━━ PROVIDED DATA ━━

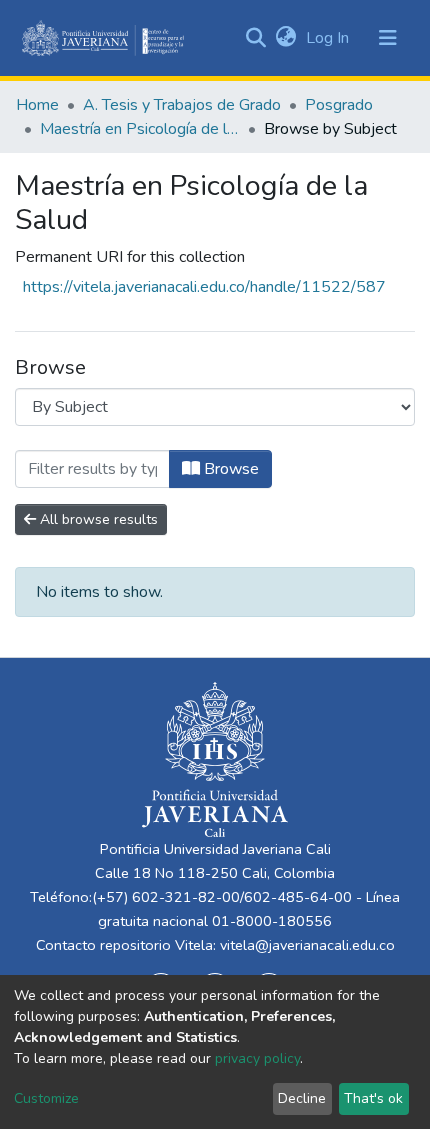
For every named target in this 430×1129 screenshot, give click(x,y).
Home (37, 105)
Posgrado (339, 105)
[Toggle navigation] (388, 38)
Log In (329, 38)
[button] (285, 38)
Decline (302, 1098)
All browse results (97, 519)
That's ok (373, 1098)
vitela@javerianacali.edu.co (307, 945)
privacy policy (257, 1058)
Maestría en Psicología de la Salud (140, 129)
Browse (229, 469)
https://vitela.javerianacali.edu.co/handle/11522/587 (204, 287)
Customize (46, 1098)
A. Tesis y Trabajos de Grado (182, 105)
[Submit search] (255, 38)
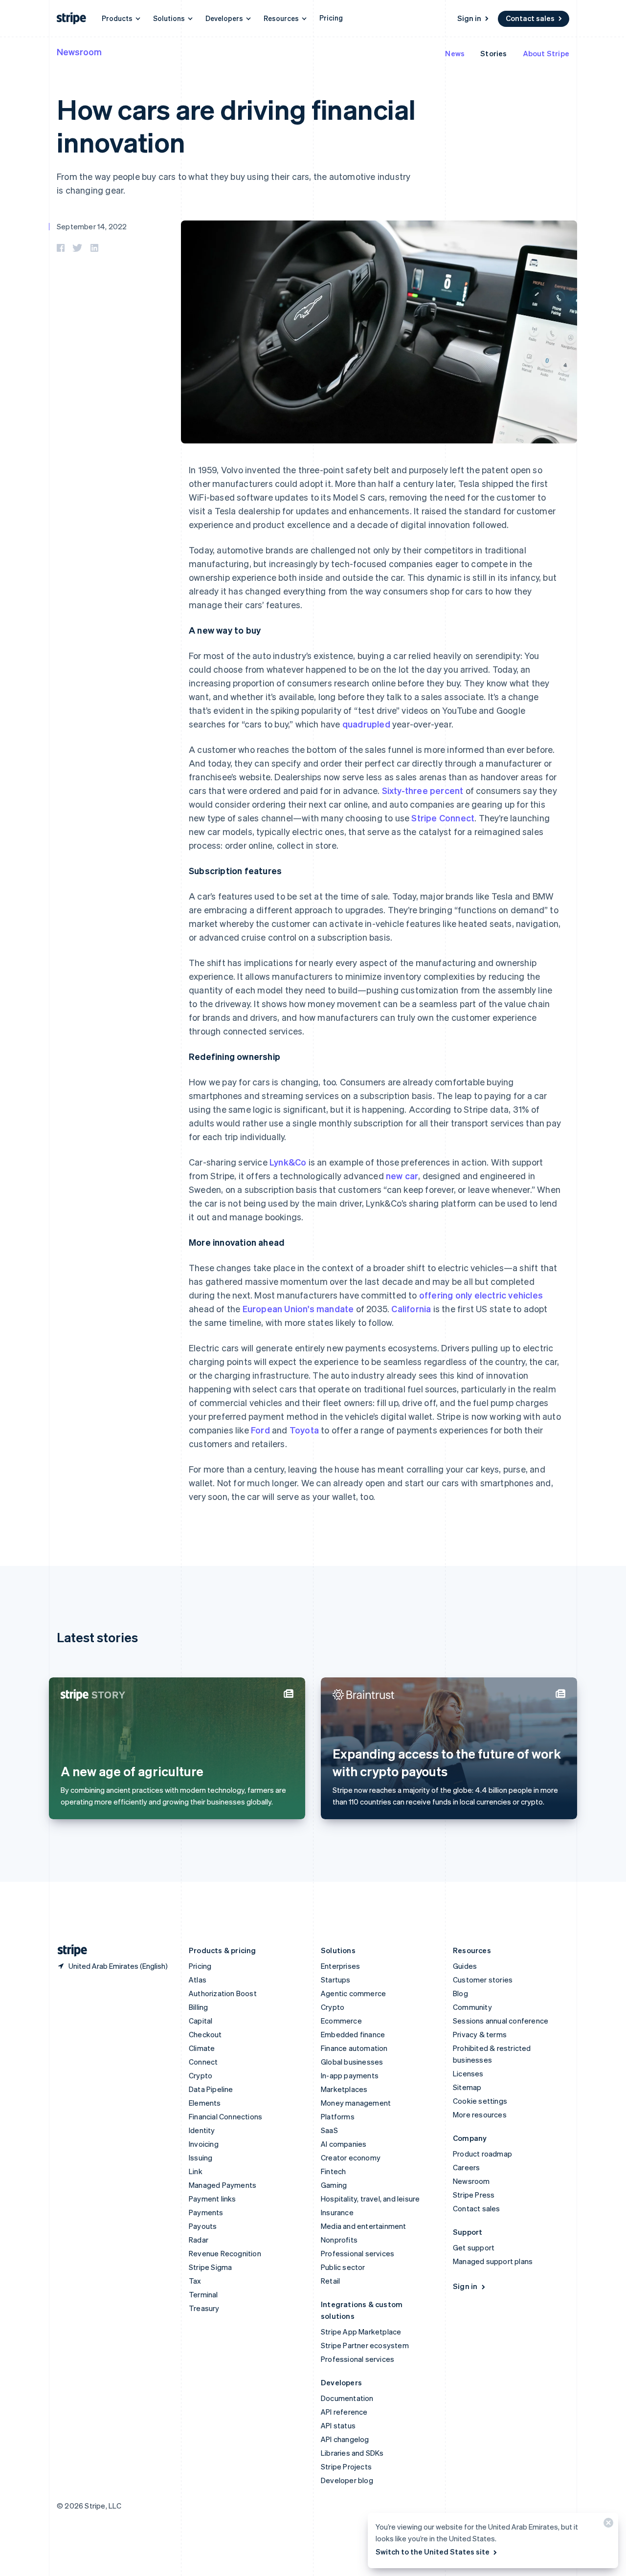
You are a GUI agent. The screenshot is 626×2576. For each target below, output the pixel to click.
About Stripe (546, 53)
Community (472, 2007)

━━━

YOUR OBJECTIVE:
Each entry above should come back word for word, and no picture should come with it.

WRITTEN ANSWER:
For every named target in this 430×1129 screenshot, give click(x,y).
Home (37, 105)
Posgrado (339, 105)
[Toggle navigation] (388, 38)
Log In (329, 38)
[button] (285, 38)
Decline (302, 1098)
All browse results (97, 519)
That's ok (373, 1098)
vitela@javerianacali.edu.co (307, 945)
privacy policy (257, 1058)
Maestría en Psicología de la Salud (140, 129)
Browse (229, 469)
https://vitela.javerianacali.edu.co/handle/11522/587 (204, 287)
Customize (46, 1098)
A. Tesis y Trabajos de Grado (182, 105)
[Submit search] (255, 38)
You are a GUI agent. The screenshot is 626×2576. For each target below, output the pixel to click.
About Stripe (546, 53)
Community (472, 2007)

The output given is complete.